The viaduct has been a thorn in both the county and the city's sides for years. Cincinnati owns the bridge and the county maintains it.
But the wheels have started turning on the project. The Ohio Department of Transportation recently awarded the project with a $10 million for engineering design and the purchase of the right-of-way.
4. Hello again, Brent Spence Bridge...
It's a no-brainer why the Brent Spence reared its face on the county's policy agenda. Even though the bridge technically belongs to Kentucky, the city of Cincinnati, Hamilton County and the state of Ohio have committed to working out a solution, whether it's through direct financial contribution or finding grant money.
The policy agenda doesn't really say anything specific about the bridge, other than it's on the commission's radar. If they're in line with the recommendations from ODOT, this would involve building a sister bridge alongside the existing bridge, along with lane expansion on both the north and south approaches.
The project would cost an estimated $2.6 billion.
Many state and local leaders, especially in Kentucky, say the federal government should foot most of the bill for the project, but so far that hasn't gotten much traction from Capitol Hill.
5. Make roads 'smarter'
If roads had an IQ, Hamilton County's roads would probably score pretty low. That's why the board made "smart" roads a priority in its policy agenda.
"It's about using technology to make our roads allow for more efficient travel and maintenance," Portune said.
A smart road approach could be anything from using recycled materials during construction, paving with permeable materials to help water absorption and reduce flooding or electrically wired roads that could charge an electric car's battery while it waits at a red light.
Then, of course, there's potential to put WiFi on the roads.
"We've obtained funding from various sources that actually require we spend those dollars on smart road projects," Portune said.
Moving in this direction could boost the region's attractiveness to businesses and young professionals: "As we lead the nation in doing those things, that will bring in all the industry that will come with electric-powered vehicles, shipping and the manufacturing of the products.
6. Fort Washington Way/Riverfront Transit Center
This major artery is the primary connector between Interstates 71 and 75 along the riverfront, but about 20 years ago it became clear that it could no longer accommodate the number of vehicles it was carrying each day.

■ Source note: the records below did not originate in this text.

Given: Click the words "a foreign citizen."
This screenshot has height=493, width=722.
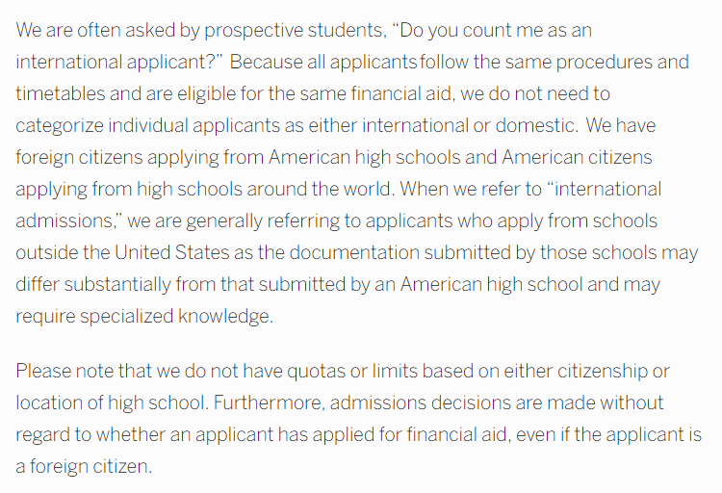Looking at the screenshot, I should pos(84,467).
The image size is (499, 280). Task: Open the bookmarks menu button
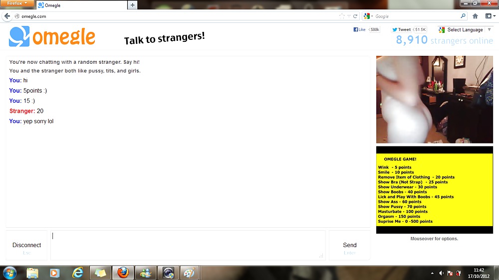click(x=489, y=16)
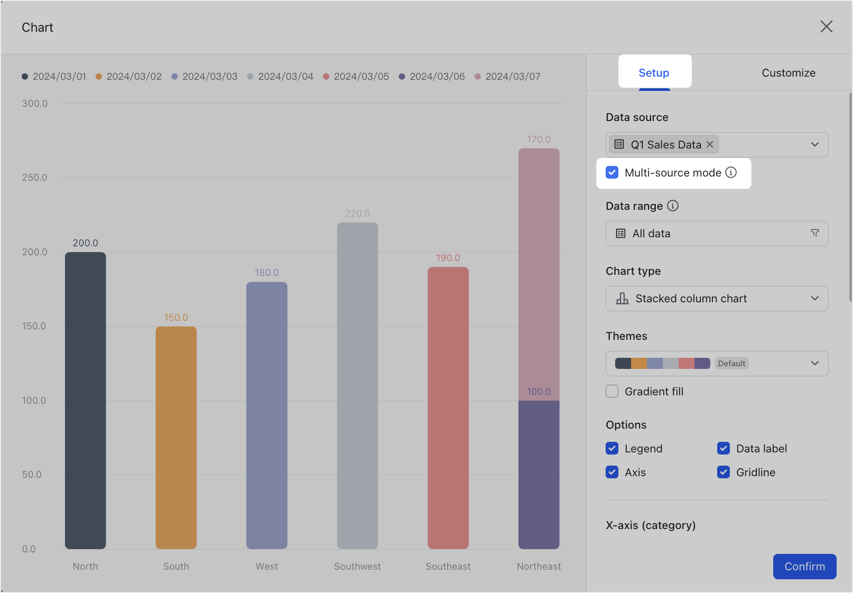
Task: Select the Setup tab
Action: (x=654, y=72)
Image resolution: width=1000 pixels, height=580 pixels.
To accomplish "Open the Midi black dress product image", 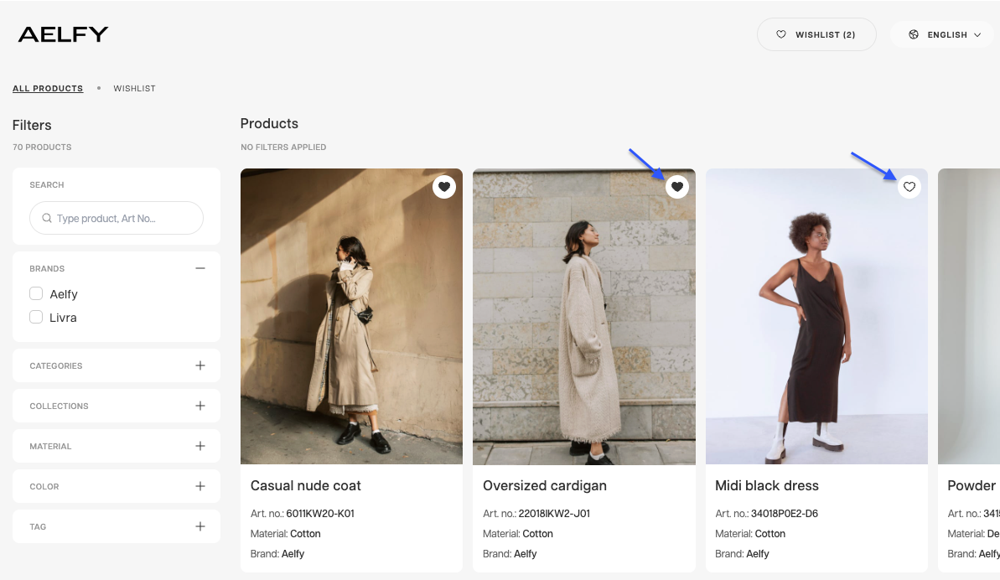I will (816, 327).
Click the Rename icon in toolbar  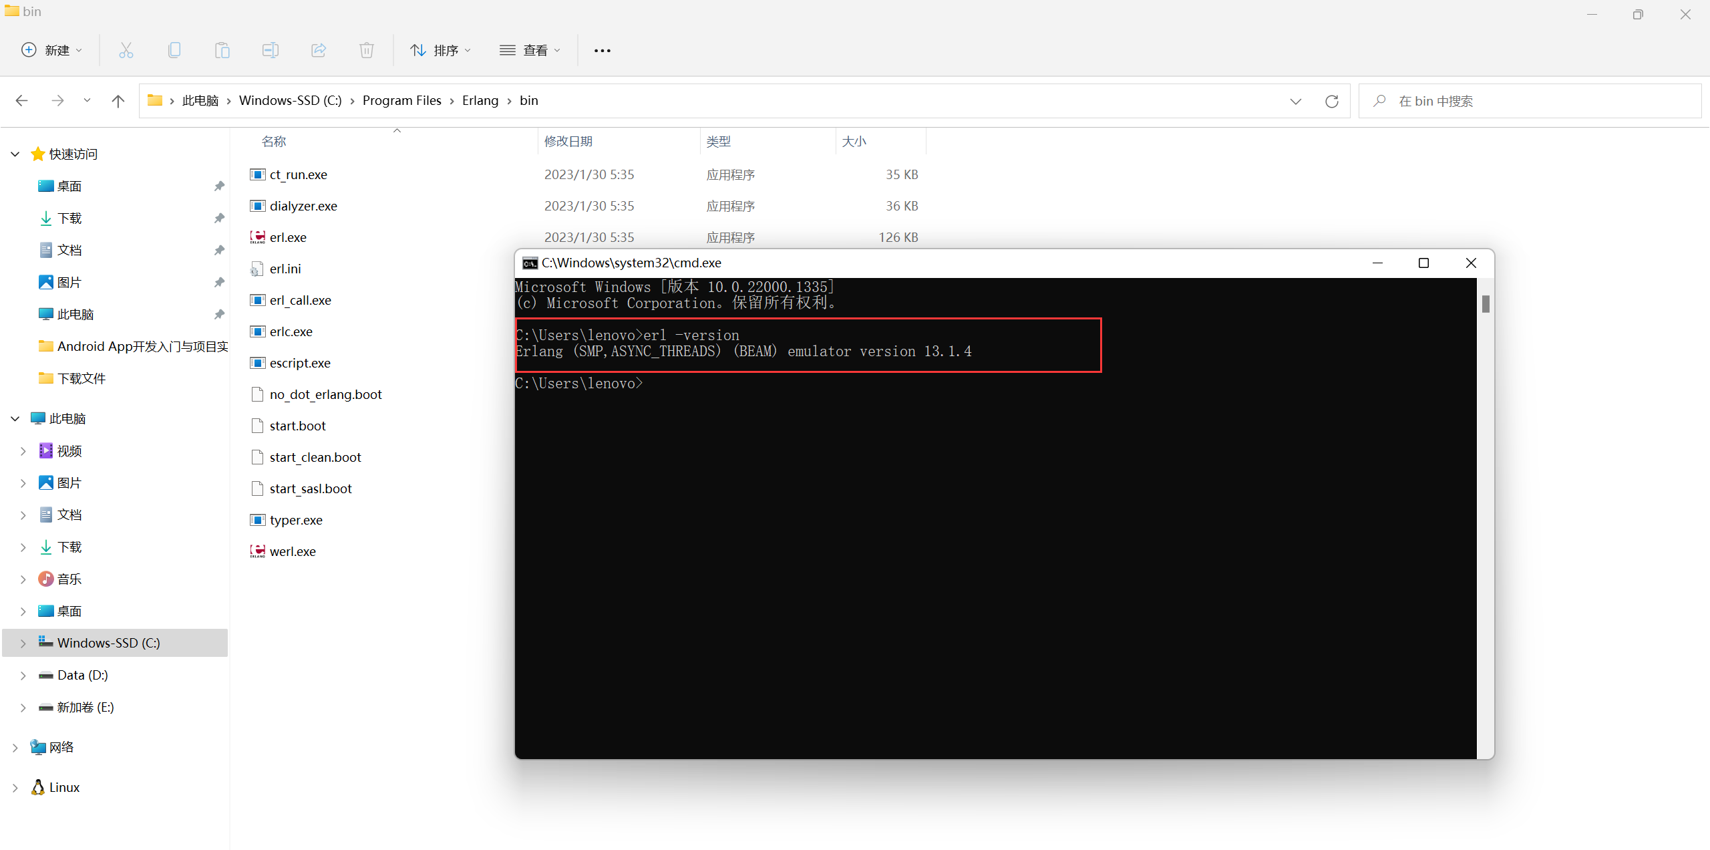click(x=271, y=50)
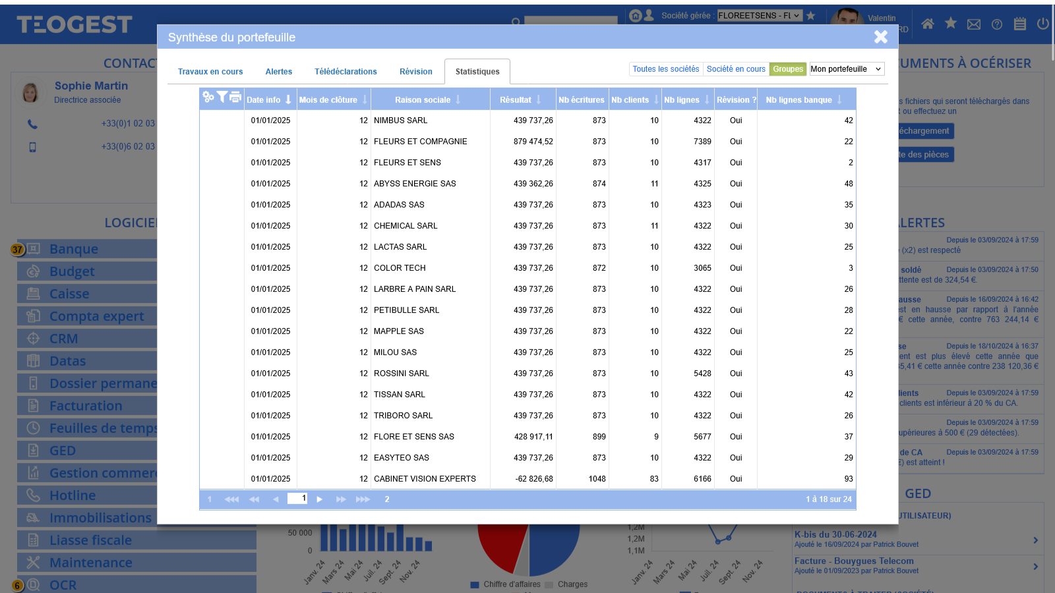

It was also Ohio's most crash-prone mile of urban interstate highway.
Originally constructed in the 1950s, the freeway was revamped in the late 1990s as the preliminary stage of a vision of the riverfront that would eventually become The Banks.
Late in the redesign process, city engineers decided to fortify the structures to accommodate decking between the bridges that span over the freeway. The decks would eventually hold green spaces connecting what would become The Banks to Downtown.
Built alongside the new Fort Washington Way was the Riverfront Transit Center, which sits under the National Underground Railroad Freedom Center. Originally intended as an intermodal transit center, today it primarily serves as a parking lot, both for The Banks and stadium parking as well as school bus parking for Freedom Center field trips.
Long term vs. short term
Portune emphasized that this is not a list of projects that are necessarily funded or approved by the Board of Commissioners.
"It's all about laying it out for the public to see and beginning the process of public education," he said.
For Monzel, though, the policy agenda -- being a list of recommendations for next year's budget -- the priorities need to be tighter, leaner.
"I like to think of it in terms of a 'say-do' ratio," he said. "If you're going to say something, you should do it. We're saying we're doing a lot, but how much will actually get done.
"We need to focus on core county services, what people are already paying their taxes for."
On this point, Portune doesn't totally disagree: "We can't do it to the exclusion of all the other things we have to do. It can't be done alone or in isolation."